Галина Лебедь – новоиспеченный агент Малкина.
Неделю назад она без колебаний приняла его предложение о сотрудничестве. Условие, правда, выставила кабальное: работать будет только с ним и ни к кому другому на связь не пойдет.
– В жизни агентов масса неожиданностей, – возразил Малкин. – Нужна будет помощь – к кому обратишься?
– К вам.
– Меня на месте нет. Я в командировке. А дело срочное.
– Выкручусь.
– Можешь выкручиваться сколько твоей душе угодно, если вопрос будет касаться лично тебя. А если завладеешь информацией, касающейся других людей, а то и государства?
– Тогда пойду «на Вы» как любая добропорядочная гражданка. Обращусь к одному из ваших замов или начальников отделений.
– Это, конечно, не выход, но… ладно! Тебе видней, – согласился Малкин, а про себя подумал: «Дура набитая! Замараешься пару раз – заставлю бегать по струночке и делать то, что тебе прикажут».
Приметил он Галину давно. Красивая, общительная, для женщины – очень даже не глупая. Решил приспособить к чекистской работе. Вербовка состоялась раньше, чем намечал, и прежде, чем сделал необходимую в таких случаях установку. Так сложились обстоятельства. Псевдоним Галина выбрала сама, снова проявив своеволие: «Виржиния!» – выпалила сразу, как только зашел об этом разговор.

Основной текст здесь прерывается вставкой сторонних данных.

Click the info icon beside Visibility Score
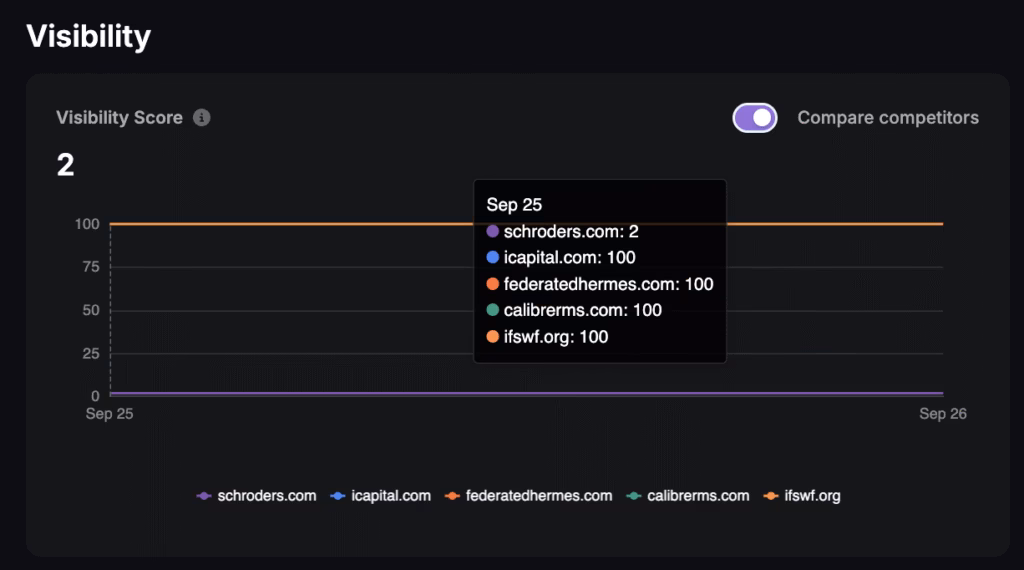Viewport: 1024px width, 570px height. pyautogui.click(x=202, y=118)
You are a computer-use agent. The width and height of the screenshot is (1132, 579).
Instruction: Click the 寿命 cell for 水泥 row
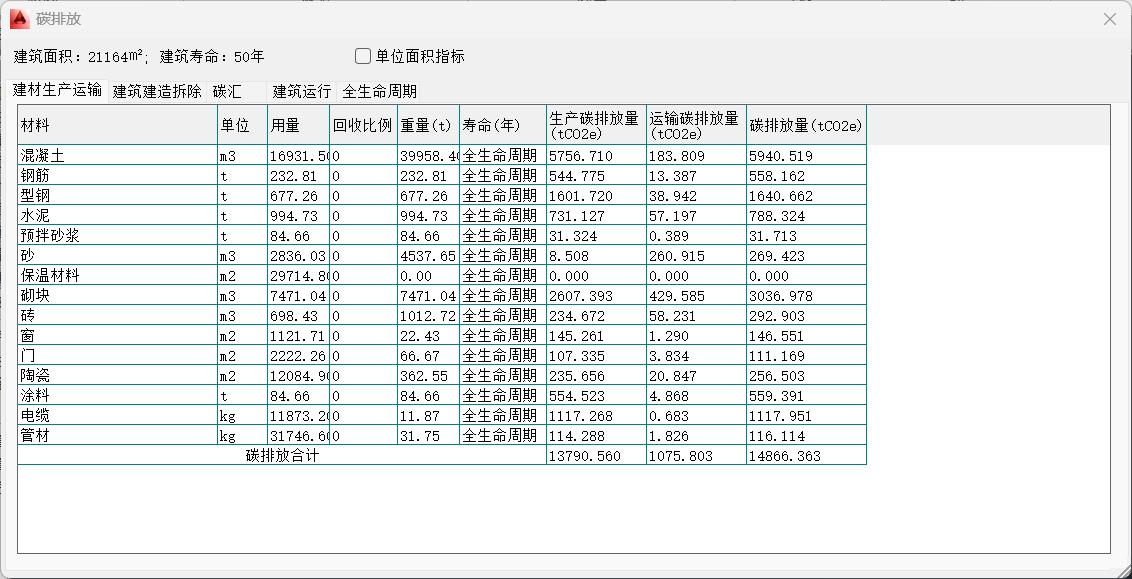point(502,216)
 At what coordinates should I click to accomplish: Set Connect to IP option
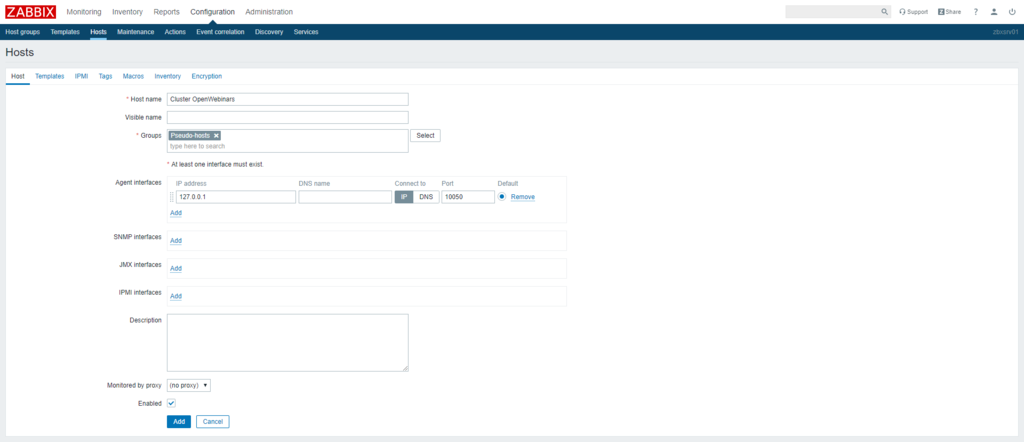(404, 197)
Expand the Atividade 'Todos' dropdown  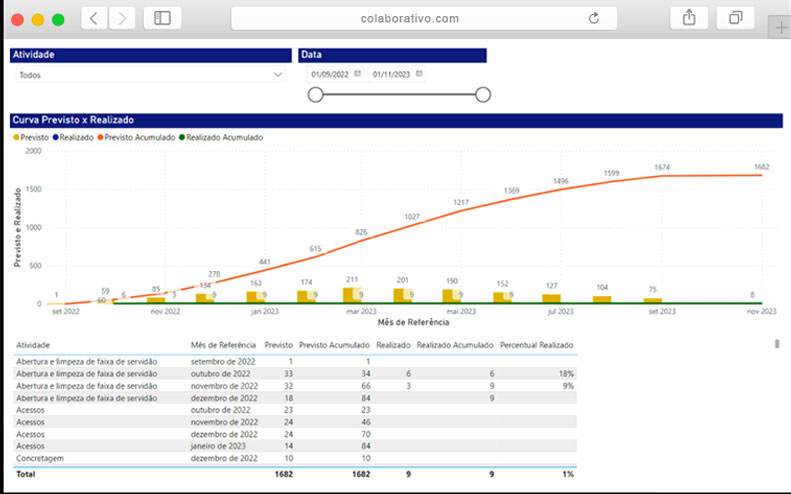(150, 75)
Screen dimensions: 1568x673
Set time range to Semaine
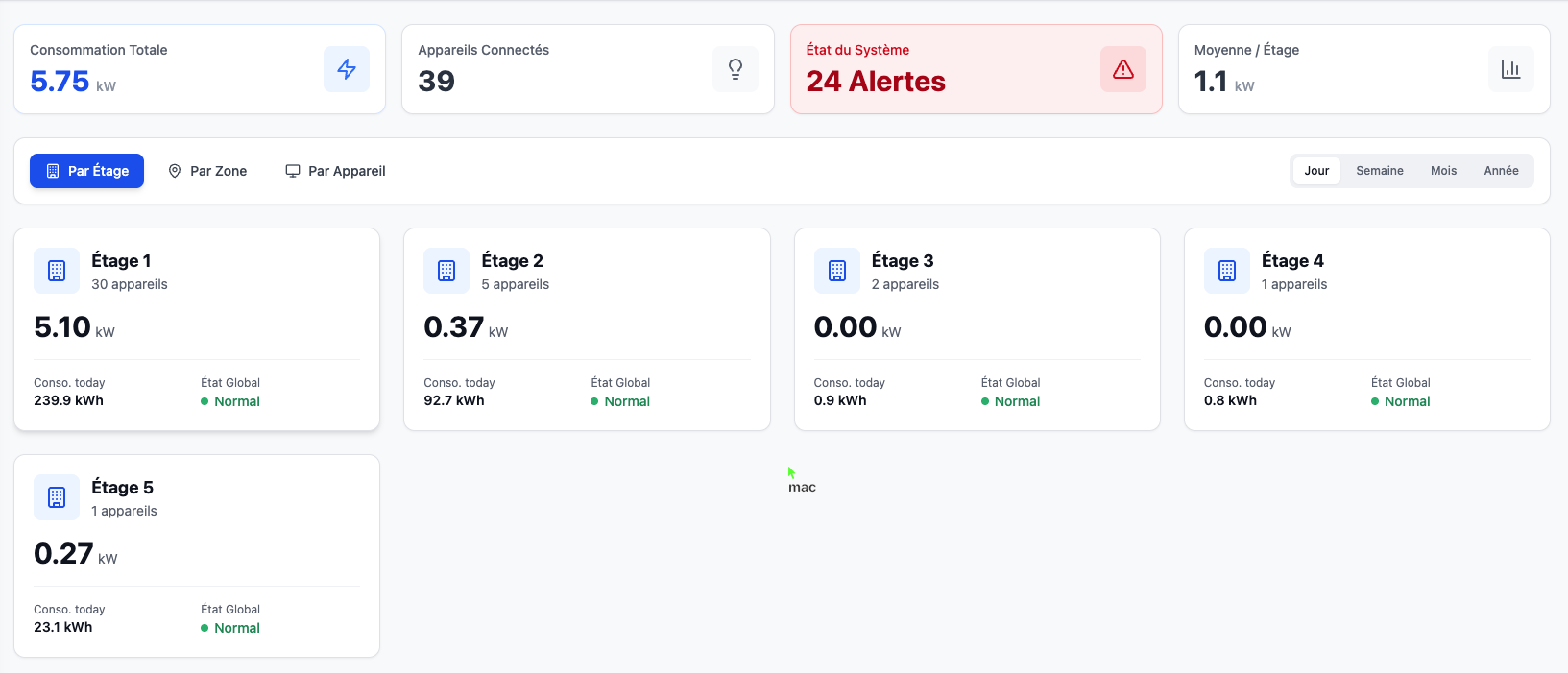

– «Виржиния»? – удивился Малкин. – Почему именно «Виржиния?» Не лучше ли попроще – «Мария, скажем, или… «Ябеда»?
– «Виржиния», – уперлась Галина.
– У тебя что, родственники за границей?
– Откуда, Иван Павлович! От сырости, что ли? – рассмеялась Галина. – Ну, просто, понимаете… Звучит красиво, романтично…
– Ах вот оно что! Романтично! Ну, ладно. Будь по-твоему, – уступил Малкин. – Довольна?
Галина была довольна. Игриво бросила вниз кисть правой руки с выпяченным указательным пальцем и ткнула им в крышку стола, словно поставила точку. Условились о дате и Месте контрольной встречи, о способах связи в экстренных случаях, и вот она, наплевав на уговор, рисуется в приемной: ей, видите ли, приспичило по личному вопросу. А может, пришла не как агент, может, действительно личное зажало? Позвонил в приемную, сказал строго:
– Пусть войдет гражданка Лебедь!
«Виржиния» появилась в дверях сразу, как только он закончил фразу. Вошла, плотно закрыла за собой дверь и стремительно пошла к столу. На ходу вынула из ридикюля конверт и, распрямив его на ладони, припечатала к столу перед Малкиным.
– Вот! – лицо ее светилось лукавством.
– Что это? – Малкин сердито уставился на «Виржинию». – Объяснение в любви?
– Нужен вы мне, такой старый! – хихикнула Галина. – Да не сердитесь вы, Иван Павлович! Ну, нарушила я эту, как ее там… конспирацию. Нарушила, да? Нарушила, конечно, нарушила! Ну, подперло, стало невтерпеж…
– Тебе невтерпеж, а я разыгрывай тут спектакль: «гражданка Лебедь», «приемные дни». Да еще дам секретарю нагоняй за то, что не прогнала тебя.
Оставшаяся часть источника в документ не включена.